_Excerpt_.
>>>

Tags
arthritis, Boston, historic medicine, medicine, newspapers, pain, Research, TJR, total joint replacement

Three men wearing orthopedic apparatus. Etching and engraving by Paul Sandby, 1783. Wellcome Library image L0019751
How was arthritis pain treated in the 18th century? One option was the mustard plaster, which operates on the principle that heat generated by the plaster increases blood flow, which will reduce inflammation. Frankincense supposedly inhibits the production of molecules that cause inflammation and break down cartilage tissue, which leads to joint pain, at least in knees. This level of scientific knowledge wasn’t available to the 18th century physick, but frankincense is an edible aromatic resin with a long history of use in treating ailments including arthritis. At least you (or your breath) would smell good.
The primary ailment treated of was gout, and the remedies above are mostly directed at inflammatory arthritis, the kind where joints grow red and swollen. Think of wealthy, overweight men drinking port with swollen feet propped up on footstools: that’s gout.
Then there’s osteoarthritis, or degenerative joint disease, once included in the catchall and obsolete term, rheumatism. This is a different matter, where changing your diet and icing the joint generally won’t bring much relief. When your cartilage is gone, your bones rub together. Osteophystes or bone spurs form is response to damage or inflammation, and cause both pain and noise.
In the pre-joint replacement era, treating this kind of arthritis was treating chronic pain. (In this era, that’s still the case: absent a TJR or resurfacing, all that’s treated is pain. Once the joint is replaced, there’s nothing left to hurt. It’s a neat little trick.)
In pre-Revolution Boston and Rhode Island, there were various cures advertised promising far more benefit than they were likely to deliver. Phillip Bourne, from Greenwich Hospital in England, promises to “undertake curing any Persons who are afflicted with the Gout and Rheumatic Pains, with the greatest Facility and Safety imaginable.” The caveat about “especially such as have not been visited with those Disorders for more than Seven Years” is particularly nice, since the longer pain persists, the harder it is to treat. He knew his limits, I suppose, if only of his patience, or the amount of time he could safely ‘practice’ in any location.
Edes and Gill sold Keyser’s Famous Pills, “So well known all over Europe,” and promising much, like Cures for Scorbutic Eruptions, Leprosies, White Swellings, Stiff Joints, Gout and Rheumatic Disorders, etc.” I don’t know about you, but I think I’d prefer to have my scurvy treatments separate from my arthritis treatments.
Ultimately, the best option was probably a crutch or cane, though braces were devised and are still used, along with crutches and canes. All that prevents their use or efficacy is the vanity of the user.
This is great, KC! I wish my dad was still alive–he and I would always chat about those ailments treated in PBS Masterpiece shows, where the country doc would come out of his office with a little vial of something awful looking, that he’d mixed himself, swearing it would cure whatever. One fine exception was Dr.

<<<

Dataset excerpts:
>>>

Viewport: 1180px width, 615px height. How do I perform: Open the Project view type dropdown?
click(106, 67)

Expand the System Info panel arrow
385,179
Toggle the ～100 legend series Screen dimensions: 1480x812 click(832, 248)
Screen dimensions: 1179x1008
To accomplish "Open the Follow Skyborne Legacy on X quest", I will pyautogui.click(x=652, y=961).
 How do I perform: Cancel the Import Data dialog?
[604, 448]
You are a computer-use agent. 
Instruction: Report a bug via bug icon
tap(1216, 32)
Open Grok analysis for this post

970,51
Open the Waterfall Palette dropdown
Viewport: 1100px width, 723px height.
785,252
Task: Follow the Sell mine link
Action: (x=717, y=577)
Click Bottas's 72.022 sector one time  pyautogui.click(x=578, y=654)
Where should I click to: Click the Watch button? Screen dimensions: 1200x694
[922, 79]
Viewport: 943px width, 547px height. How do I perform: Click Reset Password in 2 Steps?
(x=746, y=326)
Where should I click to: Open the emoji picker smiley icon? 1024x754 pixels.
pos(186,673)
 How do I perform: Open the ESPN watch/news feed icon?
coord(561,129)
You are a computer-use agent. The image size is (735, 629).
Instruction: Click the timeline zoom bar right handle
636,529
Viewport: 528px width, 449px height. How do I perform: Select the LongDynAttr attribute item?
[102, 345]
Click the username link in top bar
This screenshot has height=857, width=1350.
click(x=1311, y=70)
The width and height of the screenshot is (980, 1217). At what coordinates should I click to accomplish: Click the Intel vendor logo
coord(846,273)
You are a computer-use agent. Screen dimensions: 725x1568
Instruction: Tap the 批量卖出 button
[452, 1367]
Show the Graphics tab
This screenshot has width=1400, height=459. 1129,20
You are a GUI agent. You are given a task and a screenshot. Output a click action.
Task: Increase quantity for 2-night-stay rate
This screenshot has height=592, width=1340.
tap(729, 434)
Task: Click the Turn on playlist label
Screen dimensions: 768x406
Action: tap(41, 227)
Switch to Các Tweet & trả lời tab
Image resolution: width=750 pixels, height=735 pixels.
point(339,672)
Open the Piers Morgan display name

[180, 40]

<<<

_Problems to solve_.
a) In the text about arthritis remedies, which hospital was Phillip Bourne from?
b) Reproduce the text about arthritis remedies from "In the pre-joint" up to and including "neat little trick.)".
Rely only on the text about arthritis remedies.

_Answers to the exercise_.
a) Greenwich Hospital in England.

b)
In the pre-joint replacement era, treating this kind of arthritis was treating chronic pain. (In this era, that’s still the case: absent a TJR or resurfacing, all that’s treated is pain. Once the joint is replaced, there’s nothing left to hurt. It’s a neat little trick.)